Tras la promesa de Biden de no separar a las familias en la frontera, Adán y su esposa tomaron la decisión de recorrer más de 4.000 kilómetros con la esperanza de entrar juntos a Estados Unidos. «Llegamos hace tres semanas por las palabras de Biden sobre las familias migrantes. Mi niña pasó fiebre. Muchos nenes sufren aquí. No siempre hay medicinas, comida o agua», relataba Adán sobre el día a día en el campamento en el que tienen la ayuda de varias ONGs de la zona que les traen diariamente comida, medicamentos, ropa y mantas para resguardarse del frío que cada noche complica la vida en el campamento.

A nueve kilómetros del paso fronterizo de El Chaparral, el muro entra 100 metros mar adentro en las aguas del Océano Pacífico que dividen los Jardines Playas de Tijuana (Baja California, México) del Parque de la Amistad de San Diego (California, Estados Unidos). Desde la zona mexicana de la playa, me pegué al muro y observé al otro lado varias camionetas pick-up de la Guardia Fronteriza estadounidense patrullando por la arena para detener a los migrantes que traten de entrar ilegalmente a Estados Unidos. Nunca en mi vida había sentido que dos lugares estuvieran, a la vez, tan cerca y tan lejos.

Aprovecho estas líneas para agradecer a Esther Sanz Sieteiglesias, Rocío Colomer y todo el equipo de la sección Internacional su trabajo y las muchas lecciones que aprendí, sobre este oficio y sobre la vida, durante los dos años en los que tuve el privilegio de contar al lector de este diario la realidad en América Latina. Dos años usando tanto el helicóptero para mirar con perspectiva como la lupa para acercarse donde sea necesario.

Javier Villaverde en Antigua Guatemala (Guatemala) en julio de 2021 durante un viaje como corresponsal de La Razón en América Latina.
Javier Villaverde en Antigua Guatemala (Guatemala) en julio de 2021 durante un viaje como corresponsal de La Razón en América Latina.Carol Serrano

Un aprendizaje que ha sido muy útil este año 2023, en el que La Razón ha celebrado su 25 aniversario, para mi trabajo como reportero en la sección de Madrid y, desde mayo, como redactor en la sección de Sociedad. No quería dejar pasar la oportunidad de agradecer haber trabajado con Pablo Gómez y Rocío Ruiz rastreando la actualidad madrileña, haber contado con la experiencia de Sergio Alonso y Emiliano Cascos en la sección de Sociedad y, por supuesto, haber currado codo con codo con estupendos compañeros con los que he tenido la suerte de coincidir en este año tan especial para el periódico.

-.-.-

• _LO QUE HARÁS_
1/ Copia del texto del ejercicio el fragmento que va desde "Un aprendizaje que" hasta "para el periódico.", ambos incluidos, y cambia "reportero" por "periodista".
2/ Responde según el texto del ejercicio:
(a) ¿Cuántos kilómetros recorrieron Adán y su esposa?
(b) ¿Cuántos metros entra el muro mar adentro en el Océano Pacífico?
(c) ¿Qué aniversario celebró La Razón en 2023?
3/ Por favor, continúa el texto del ejercicio a partir de su última oración.

• _Entradas de datos recopiladas_
-.-.-

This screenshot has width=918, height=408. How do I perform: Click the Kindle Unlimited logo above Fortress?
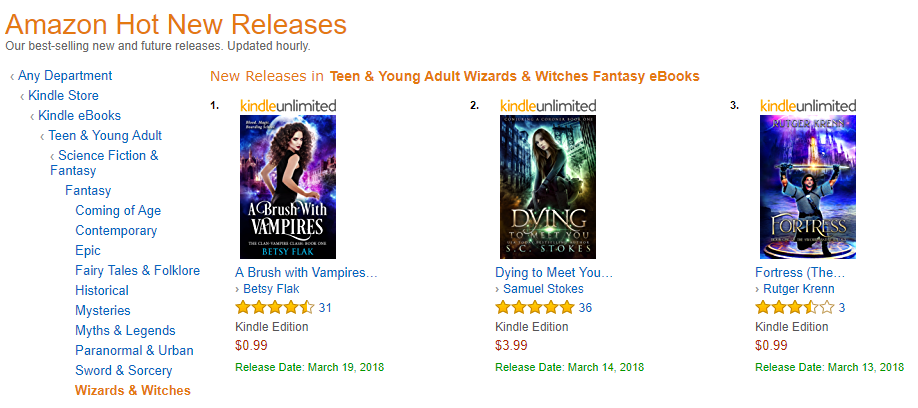808,105
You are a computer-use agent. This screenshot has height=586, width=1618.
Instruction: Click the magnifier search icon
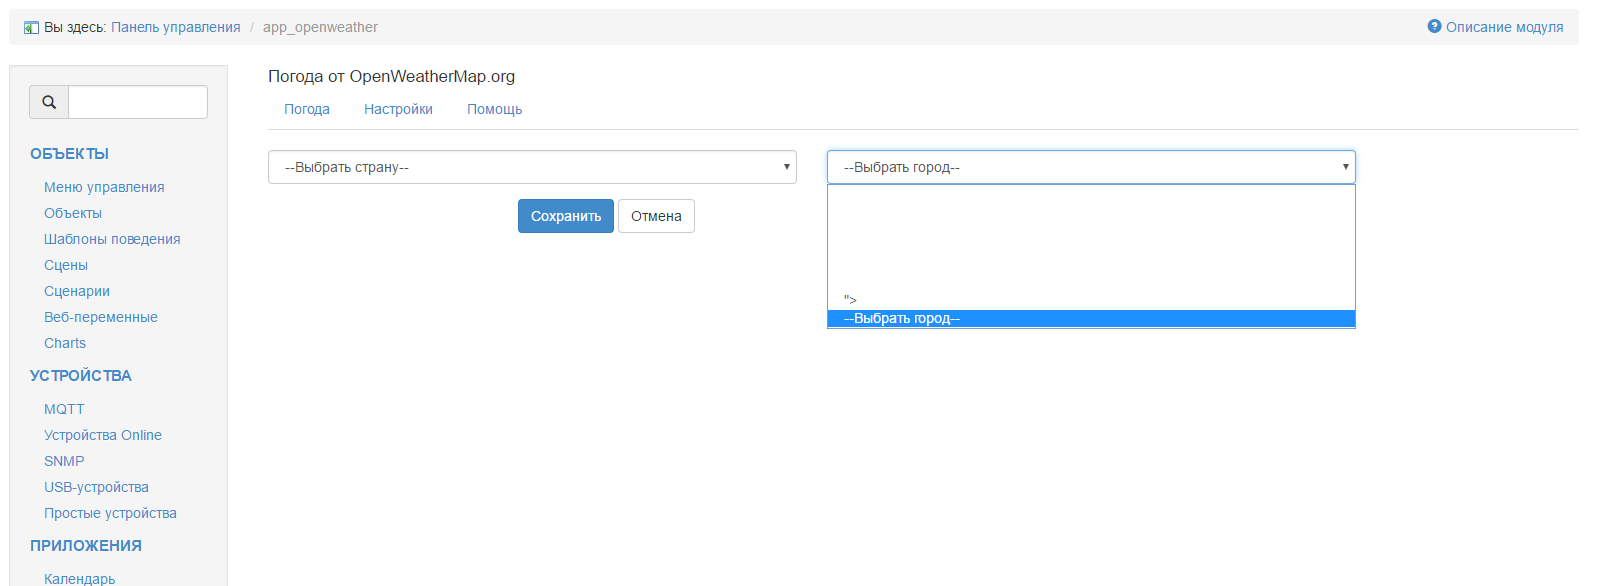49,102
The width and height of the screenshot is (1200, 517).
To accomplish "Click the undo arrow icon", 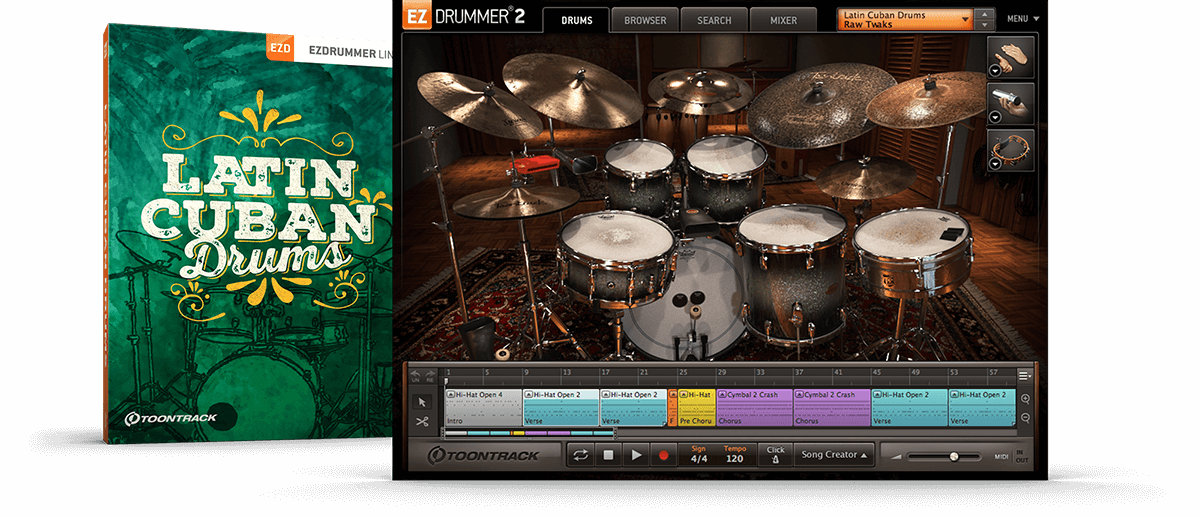I will click(416, 375).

-.-.-

• _RESPUESTAS POR PUNTO_
1/
Un aprendizaje que ha sido muy útil este año 2023, en el que La Razón ha celebrado su 25 aniversario, para mi trabajo como periodista en la sección de Madrid y, desde mayo, como redactor en la sección de Sociedad. No quería dejar pasar la oportunidad de agradecer haber trabajado con Pablo Gómez y Rocío Ruiz rastreando la actualidad madrileña, haber contado con la experiencia de Sergio Alonso y Emiliano Cascos en la sección de Sociedad y, por supuesto, haber currado codo con codo con estupendos compañeros con los que he tenido la suerte de coincidir en este año tan especial para el periódico.

2/
(a) Más de 4.000 kilómetros.
(b) 100 metros.
(c) Su 25 aniversario.

3/
Al volver a El Chaparral, la cantidad de niños sonrientes jugando por el campamento sorprende. Los pequeños parecen ajenos a la inseguridad que les rodea en un lugar donde, como en muchas otras fronteras, los Derechos Humanos desaparecen y las mafias de tráfico de personas amenazan a los migrantes con la extorsión o el asesinato.

Cuando la noche cae en El Chaparral el 23 de marzo de 2021, el olor a cebolla frita se expande por el campamento creando un ambiente hogareño en un lugar donde nadie está en su casa. Helen Izaguirre, una joven hondureña de 23 años, está al mando de una pequeña placa de gas de dos fuegos: «Estamos preparando la cena en una cocinita improvisada. Una señora la comparte con nosotros. Hacer amigos es una buena forma de sobrevivir aquí».

Tras ser extorsionada por las bandas y verse obligada a cerrar su negocio de venta de baleadas, tortillas de harina típicas hondureñas, Helen huyó de su país por las amenazas de muerte de las maras, a las que se negaba a pagar “casi todos mis beneficios de mi tienda” como le exigían. Después de recorrer más de 4.000 kilómetros desde Honduras “sobre todo a pie y algunos tramos en autobús” cruzando México hasta llegar a Tijuana, el aroma a cebolla parece que hace olvidar a Helen las penurias de un viaje “con muchos peligros que gracias a Dios pudimos esquivar”.

A pesar de llevar semanas esperando ante una frontera cerrada, Helen está contenta. No expresa cansancio, ni frustración, ni rabia. La joven hondureña se muestra “confiada en lo que Dios nos traiga para el futuro”. Espera poder cruzar a Estados Unidos para “construir una vida que en mi país las maras me robaron”. Mientras mantiene la esperanza de lograr que las autoridades estadounidenses le permitan solicitar su petición de asilo como refugiada por la violencia de las maras, Helen afronta sonriente una noche más en el campamento “haciendo pollo frito con cebolla, papas y arroz”.